AIM
Could you write out every line of the rows below again, requests included, but scale each answer coordinate by 2.1 and round it to a whole number, with halves rounding up? Leave the pictures out.

Click-target data:
▼
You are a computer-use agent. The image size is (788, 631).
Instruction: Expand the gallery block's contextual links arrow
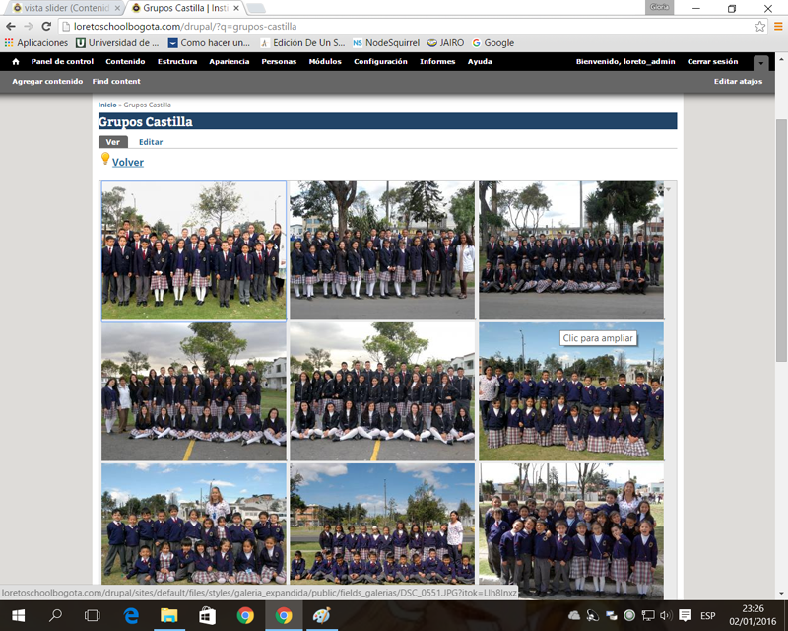pos(668,188)
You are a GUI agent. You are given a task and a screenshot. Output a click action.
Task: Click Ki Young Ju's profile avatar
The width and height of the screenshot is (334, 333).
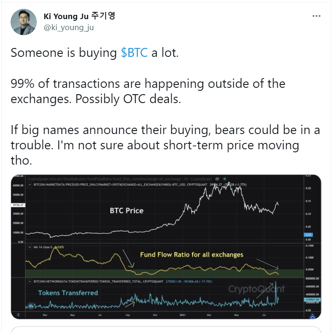pos(24,22)
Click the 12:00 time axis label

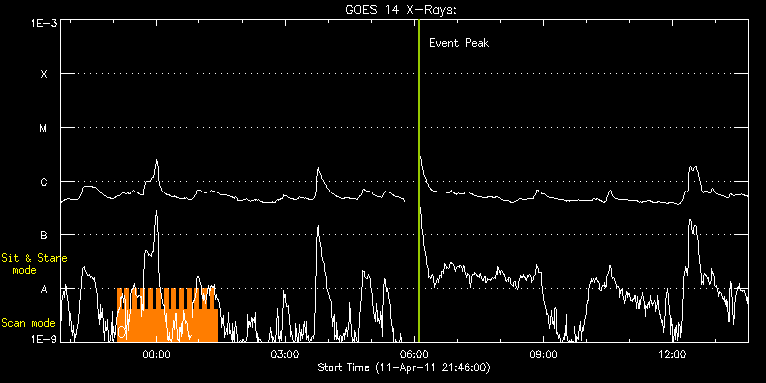[673, 354]
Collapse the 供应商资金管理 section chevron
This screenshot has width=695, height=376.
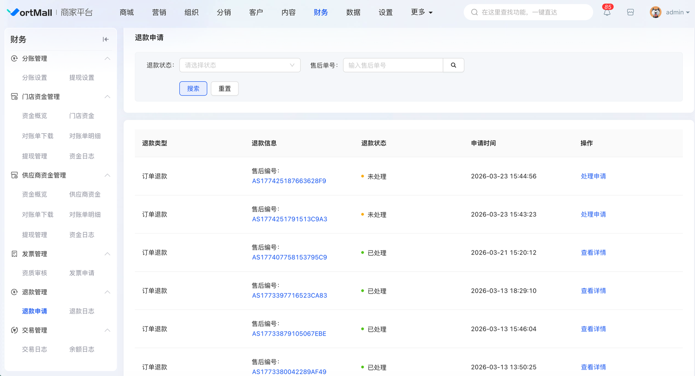(107, 175)
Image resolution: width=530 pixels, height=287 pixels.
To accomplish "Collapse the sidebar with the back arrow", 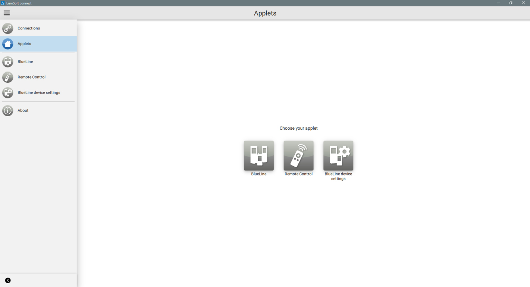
▲
THE COMPLETED TASK
You are a computer-use agent. The image size is (788, 631).
Instruction: Expand the gallery block's contextual links arrow
pos(1403,395)
You are a GUI agent. You are given a task and a screenshot. Output a click action.
Task: Click Ki Young Ju's profile avatar
The width and height of the screenshot is (334, 333).
pos(50,46)
Click the 12:00 time axis label

[1413, 743]
Collapse the 供应商资金管理 section chevron
This screenshot has width=695, height=376.
(225, 368)
Image resolution: width=530 pixels, height=287 pixels.
To accomplish "Collapse the sidebar with the back arrow", 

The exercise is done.